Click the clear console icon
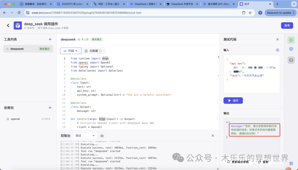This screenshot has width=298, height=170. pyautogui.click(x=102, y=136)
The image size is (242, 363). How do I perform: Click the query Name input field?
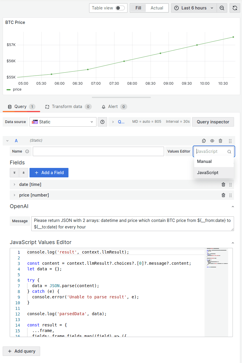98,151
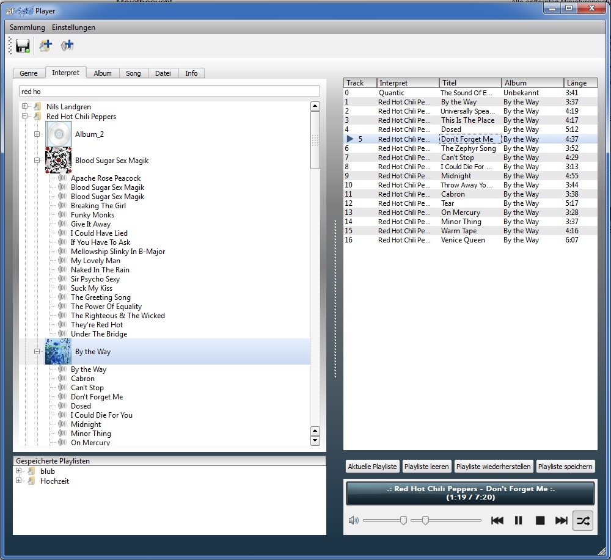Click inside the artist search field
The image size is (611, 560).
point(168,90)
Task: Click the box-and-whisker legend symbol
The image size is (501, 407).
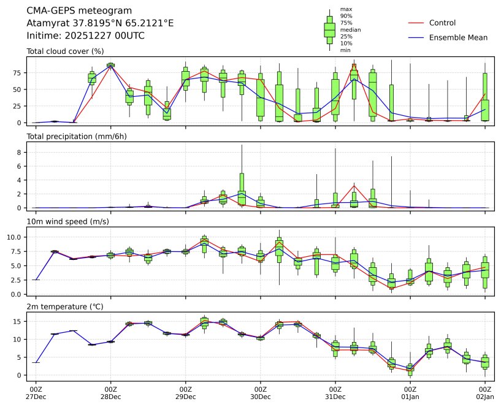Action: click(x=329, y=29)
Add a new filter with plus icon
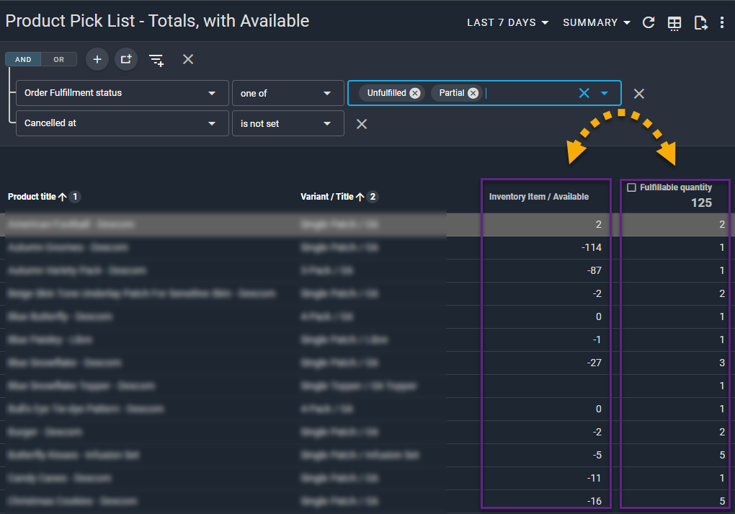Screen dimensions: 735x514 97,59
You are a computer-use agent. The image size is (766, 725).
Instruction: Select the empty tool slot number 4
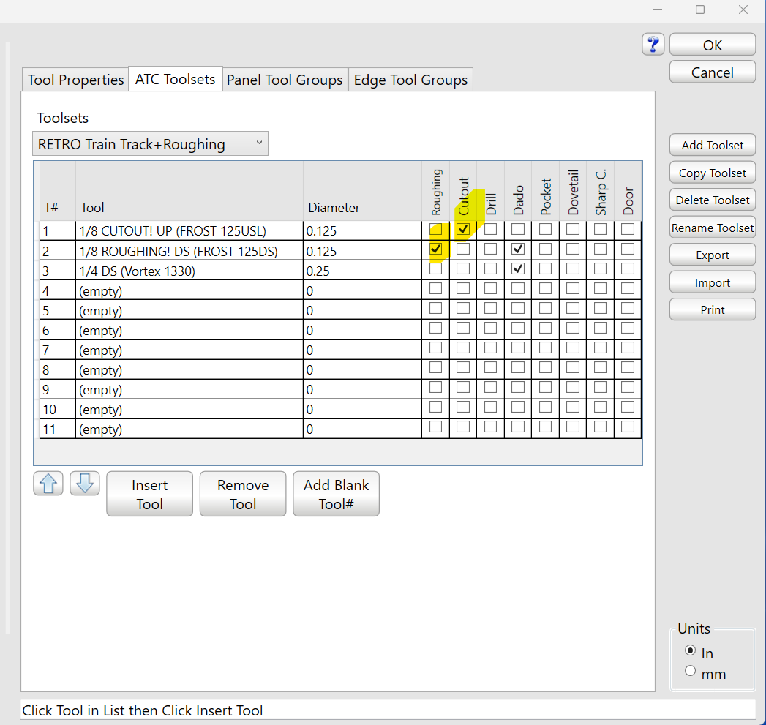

--

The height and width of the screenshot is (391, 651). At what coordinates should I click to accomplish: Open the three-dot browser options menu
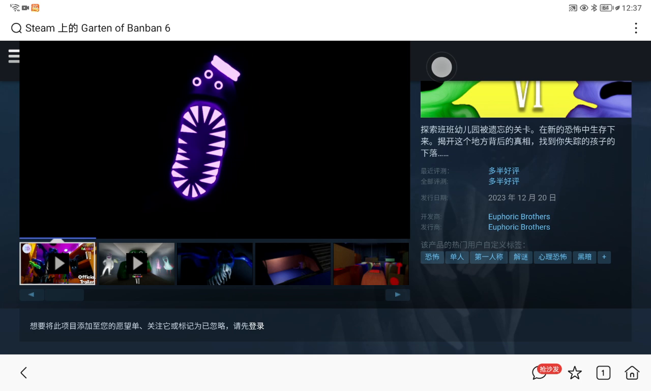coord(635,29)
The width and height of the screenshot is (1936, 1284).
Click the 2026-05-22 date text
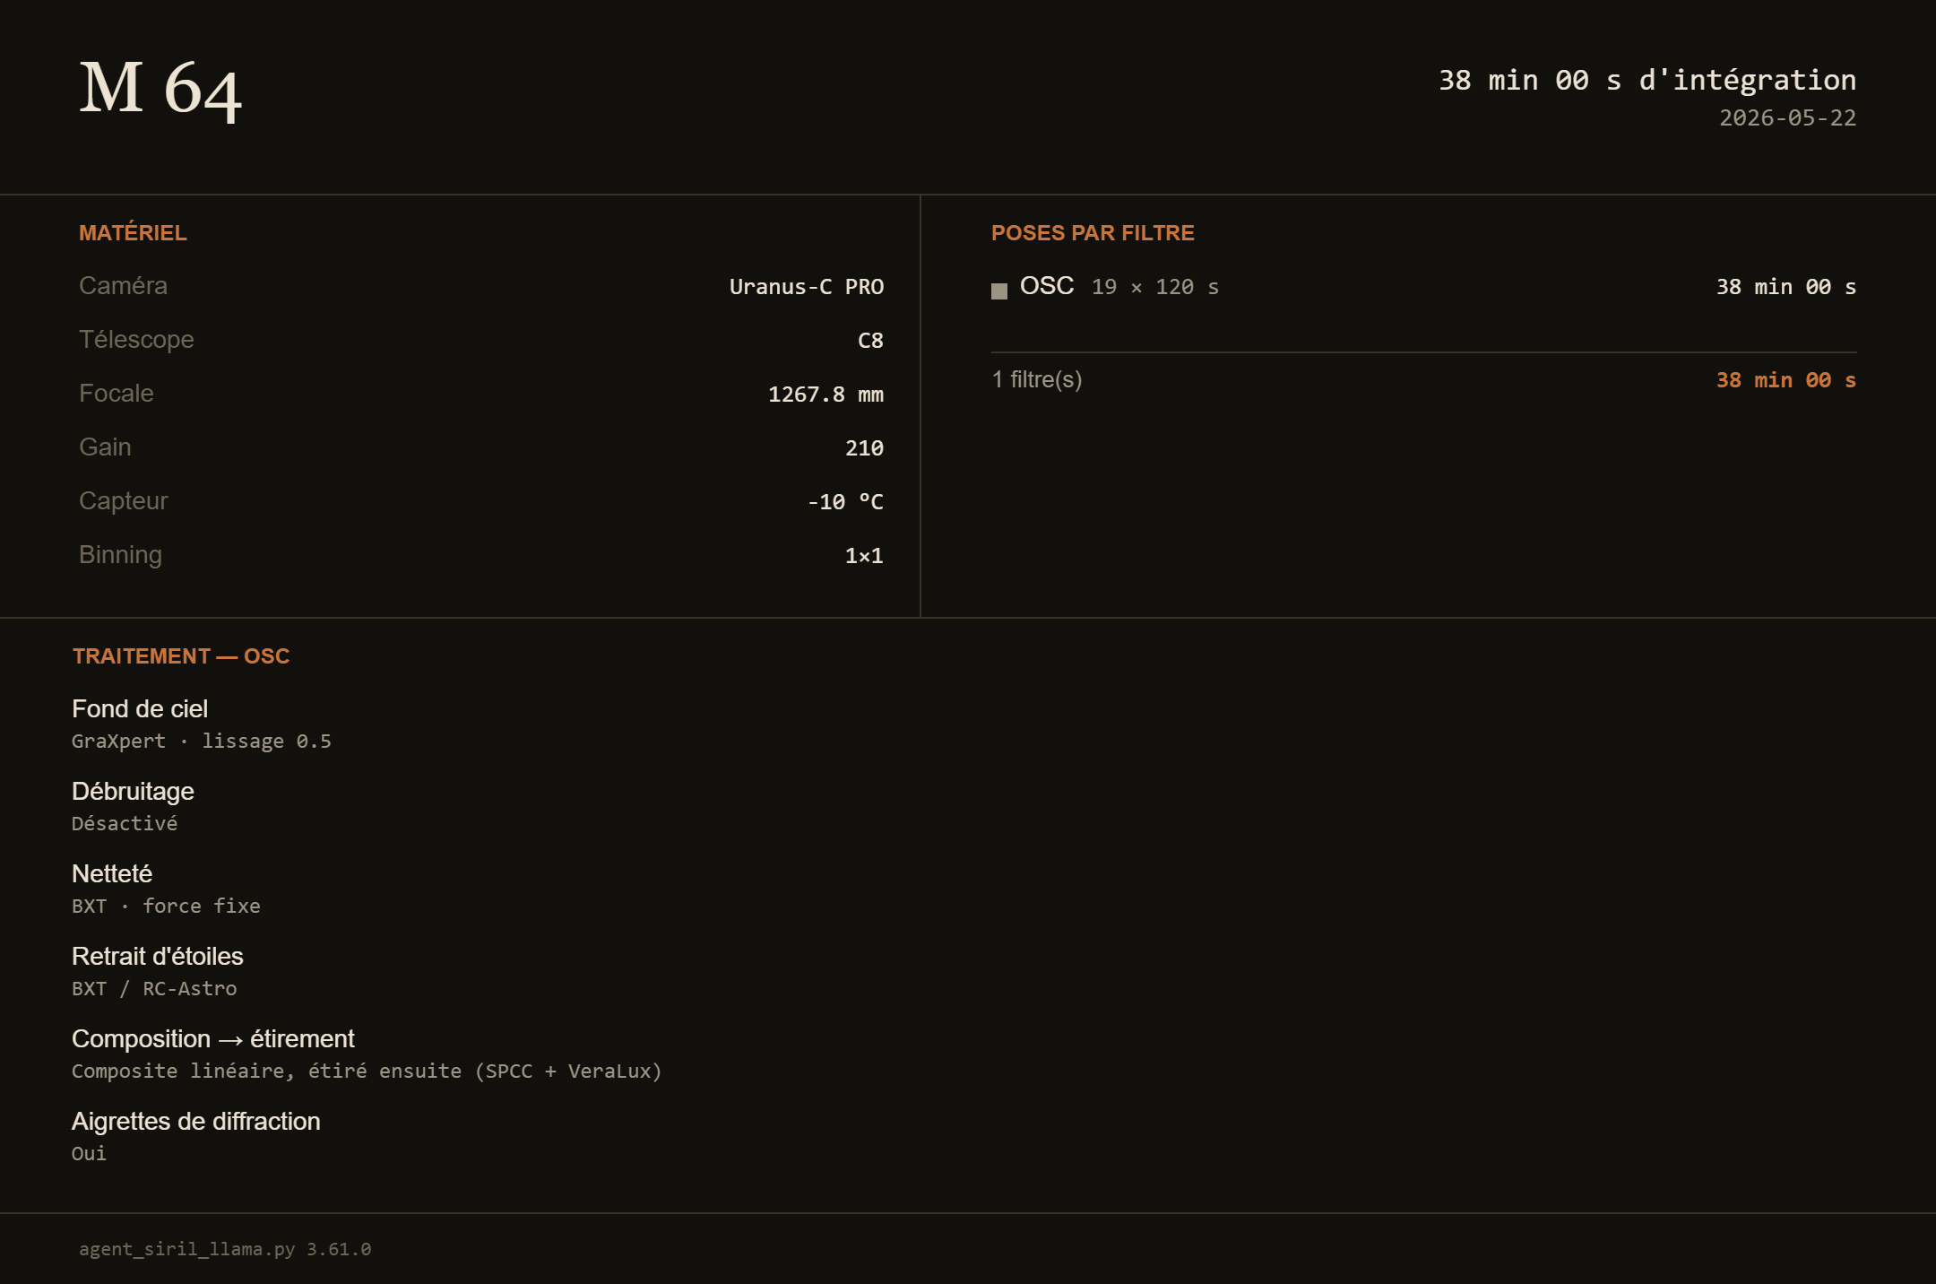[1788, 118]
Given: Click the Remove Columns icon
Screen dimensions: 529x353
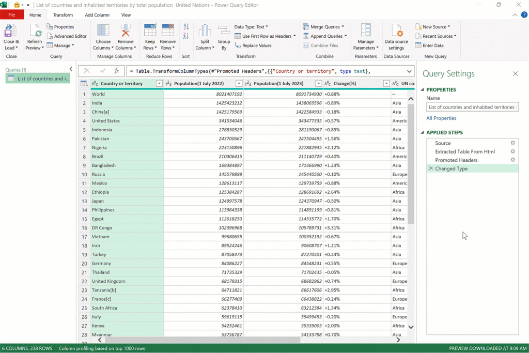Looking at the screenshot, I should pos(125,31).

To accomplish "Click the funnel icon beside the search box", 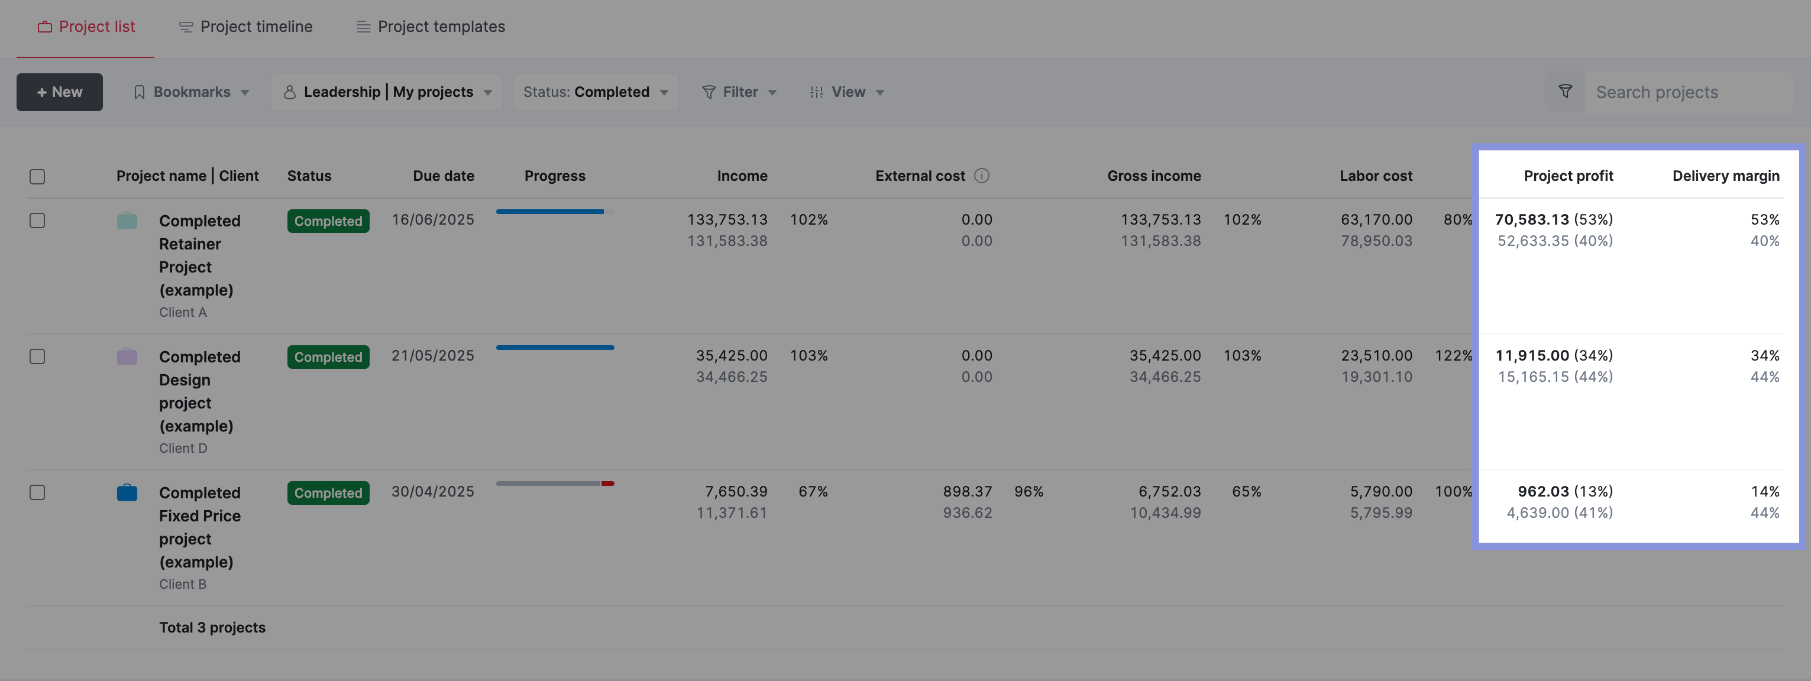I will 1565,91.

WORK REQUIRED
Copy exactly the lines of the entries above from the one containing "Click the clear console icon" through the one containing "Instruction: Select the". Both end lines count; pictures do not.

TASK RESULT
Click the clear console icon
This screenshot has width=298, height=170. pyautogui.click(x=102, y=136)
The image size is (242, 363). How do I perform: Click the query Name input field?
98,151
Click inside the artist search field
The image size is (611, 560).
point(168,90)
Task: Click the box-and-whisker legend symbol
The image size is (501, 407).
Action: click(x=329, y=29)
Add a new filter with plus icon
Screen dimensions: 735x514 97,59
You are a computer-use agent. The image size is (766, 725).
Instruction: Select the empty tool slot number 4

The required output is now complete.